Night Heat

Season 3 Episode 10

The Kid

Aired Thursday Aug 18, 1987 on CTV



  • Trivia

  • Quotes

    • (opening monologue)
      Tom: Seventeen years old. I've been around long enough to know that when you reach a certain age your years as a teenager begin to acquire the warm glow of fond recollection. You remember the home runs, the girls who said yes, the wild stunts you somehow pulled off. You forget the strikeouts, the put downs, the punishments. It's a tough ten years, but it shouldn't be this tough (getting murdered).

    • (at the crime scene)
      Det. Hector Gervin: You're not going to find any witnesses O'Brien. Amnesia's a social disease around here.

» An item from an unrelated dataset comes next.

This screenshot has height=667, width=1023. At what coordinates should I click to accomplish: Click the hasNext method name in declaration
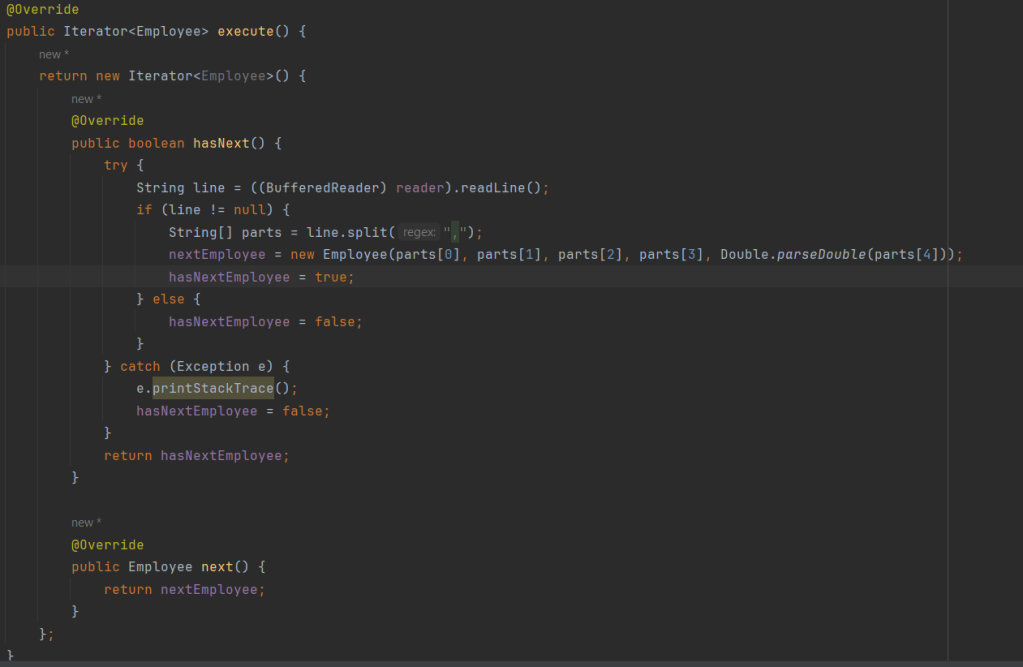click(221, 143)
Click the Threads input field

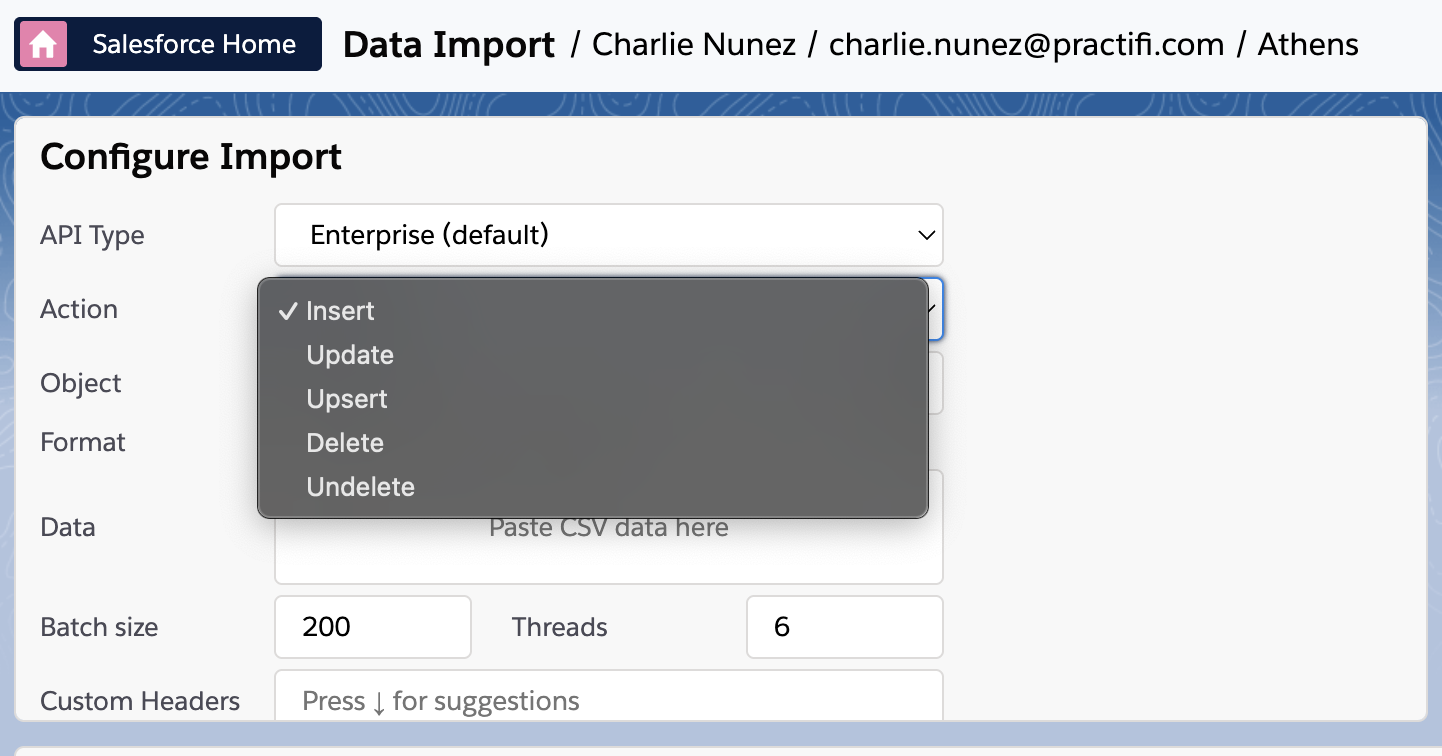click(x=845, y=627)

    • (to Kevin and Frank as they enter a gang's headquarters)
      Det. Hector Gervin: Welcome to the Waldorf gentlemen.

      Det. Hector Gervin: (referring to Tony Santini) Who do you think you have back there, Father Flanagan?

    • (Whitey is selling paintings)
      Frank: Hey Whitey, I got a crack in my wall. I want to buy a painting. Is this a Lautrec?
      Whitey: Yeah, it's a Charlie Lautrec. Why?
      Frank: The guy should be painting houses, that's why.
      Whitey: Hey man, he does paint houses.

    • (closing monologue)
      Tom: Everybody makes mistakes. For most of us that's easy enough to accept. We're all fallible human beings and when we make mistakes it doesn't matter very much. Usually it's easy to fix the damage; that's for most of us. For some of us there's a lot more at stake. For cops like Hector Gervin or Frank Giambone a mistake can mean the end of a boy's life. That's not something that gets fixed in ten minutes, but it's something they can't forget as they struggle to do their best with an impossible job.

  • Notes

    • This is the third of six consecutive episodes in which the episode title is shown at the beginning of the show. They are the only six episodes of the series in which the title appears.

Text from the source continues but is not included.